[DATA FOR THIS EXERCISE start]

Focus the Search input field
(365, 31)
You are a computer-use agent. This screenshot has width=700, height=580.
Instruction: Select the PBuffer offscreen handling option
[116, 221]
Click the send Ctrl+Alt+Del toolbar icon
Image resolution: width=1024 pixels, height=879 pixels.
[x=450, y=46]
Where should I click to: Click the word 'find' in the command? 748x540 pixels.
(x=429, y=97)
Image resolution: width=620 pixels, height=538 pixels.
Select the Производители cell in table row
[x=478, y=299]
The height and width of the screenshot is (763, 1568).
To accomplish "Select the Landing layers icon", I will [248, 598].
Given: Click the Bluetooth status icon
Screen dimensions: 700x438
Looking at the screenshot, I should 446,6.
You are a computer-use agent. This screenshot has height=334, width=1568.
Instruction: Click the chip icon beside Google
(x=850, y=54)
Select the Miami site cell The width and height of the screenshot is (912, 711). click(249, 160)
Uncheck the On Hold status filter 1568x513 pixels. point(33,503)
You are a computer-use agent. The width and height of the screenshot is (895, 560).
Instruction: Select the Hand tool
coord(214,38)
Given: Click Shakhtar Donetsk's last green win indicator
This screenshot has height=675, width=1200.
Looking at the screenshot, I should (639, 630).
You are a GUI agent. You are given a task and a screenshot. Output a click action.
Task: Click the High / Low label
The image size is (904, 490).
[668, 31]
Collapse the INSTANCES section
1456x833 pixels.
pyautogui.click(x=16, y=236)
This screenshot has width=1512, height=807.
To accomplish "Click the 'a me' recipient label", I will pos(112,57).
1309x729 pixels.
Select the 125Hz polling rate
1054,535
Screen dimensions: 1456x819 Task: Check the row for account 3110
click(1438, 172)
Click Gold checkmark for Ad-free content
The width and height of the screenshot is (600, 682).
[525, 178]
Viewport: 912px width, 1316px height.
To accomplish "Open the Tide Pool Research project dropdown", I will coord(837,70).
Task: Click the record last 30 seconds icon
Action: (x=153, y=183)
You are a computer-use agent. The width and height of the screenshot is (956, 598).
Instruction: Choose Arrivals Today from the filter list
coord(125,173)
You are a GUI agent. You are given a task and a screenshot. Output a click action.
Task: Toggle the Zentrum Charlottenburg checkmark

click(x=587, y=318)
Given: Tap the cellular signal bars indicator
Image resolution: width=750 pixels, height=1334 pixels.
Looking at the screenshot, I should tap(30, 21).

[DATA FOR THIS EXERCISE end]

DIRECTION: Give every line of the records above as a numbered list, skipping blank lines.

WORKED ANSWER:
1. Focus the Search input field
2. (365, 31)
3. You are a computer-use agent. This screenshot has width=700, height=580.
4. Instruction: Select the PBuffer offscreen handling option
5. [116, 221]
6. Click the send Ctrl+Alt+Del toolbar icon
7. Image resolution: width=1024 pixels, height=879 pixels.
8. [x=450, y=46]
9. Where should I click to: Click the word 'find' in the command? 748x540 pixels.
10. (x=429, y=97)
11. Image resolution: width=620 pixels, height=538 pixels.
12. Select the Производители cell in table row
13. [x=478, y=299]
14. The height and width of the screenshot is (763, 1568).
15. To accomplish "Select the Landing layers icon", I will [248, 598].
16. Given: Click the Bluetooth status icon
17. Screen dimensions: 700x438
18. Looking at the screenshot, I should 446,6.
19. You are a computer-use agent. This screenshot has height=334, width=1568.
20. Instruction: Click the chip icon beside Google
21. (x=850, y=54)
22. Select the Miami site cell The width and height of the screenshot is (912, 711). click(249, 160)
23. Uncheck the On Hold status filter 1568x513 pixels. point(33,503)
24. You are a computer-use agent. The width and height of the screenshot is (895, 560).
25. Instruction: Select the Hand tool
26. coord(214,38)
27. Given: Click Shakhtar Donetsk's last green win indicator
28. This screenshot has height=675, width=1200.
29. Looking at the screenshot, I should (639, 630).
30. You are a GUI agent. You are given a task and a screenshot. Output a click action.
31. Task: Click the High / Low label
32. The image size is (904, 490).
33. [668, 31]
34. Collapse the INSTANCES section
35. 1456x833 pixels.
36. pyautogui.click(x=16, y=236)
37. This screenshot has width=1512, height=807.
38. To accomplish "Click the 'a me' recipient label", I will pos(112,57).
39. 1309x729 pixels.
40. Select the 125Hz polling rate
41. 1054,535
42. Screen dimensions: 1456x819 Task: Check the row for account 3110
43. click(1438, 172)
44. Click Gold checkmark for Ad-free content
45. The width and height of the screenshot is (600, 682).
46. [525, 178]
47. Viewport: 912px width, 1316px height.
48. To accomplish "Open the Tide Pool Research project dropdown", I will coord(837,70).
49. Task: Click the record last 30 seconds icon
50. Action: (x=153, y=183)
51. You are a computer-use agent. The width and height of the screenshot is (956, 598).
52. Instruction: Choose Arrivals Today from the filter list
53. coord(125,173)
54. You are a GUI agent. You are given a task and a screenshot. Output a click action.
55. Task: Toggle the Zentrum Charlottenburg checkmark
56. click(x=587, y=318)
57. Given: Tap the cellular signal bars indicator
58. Image resolution: width=750 pixels, height=1334 pixels.
59. Looking at the screenshot, I should tap(30, 21).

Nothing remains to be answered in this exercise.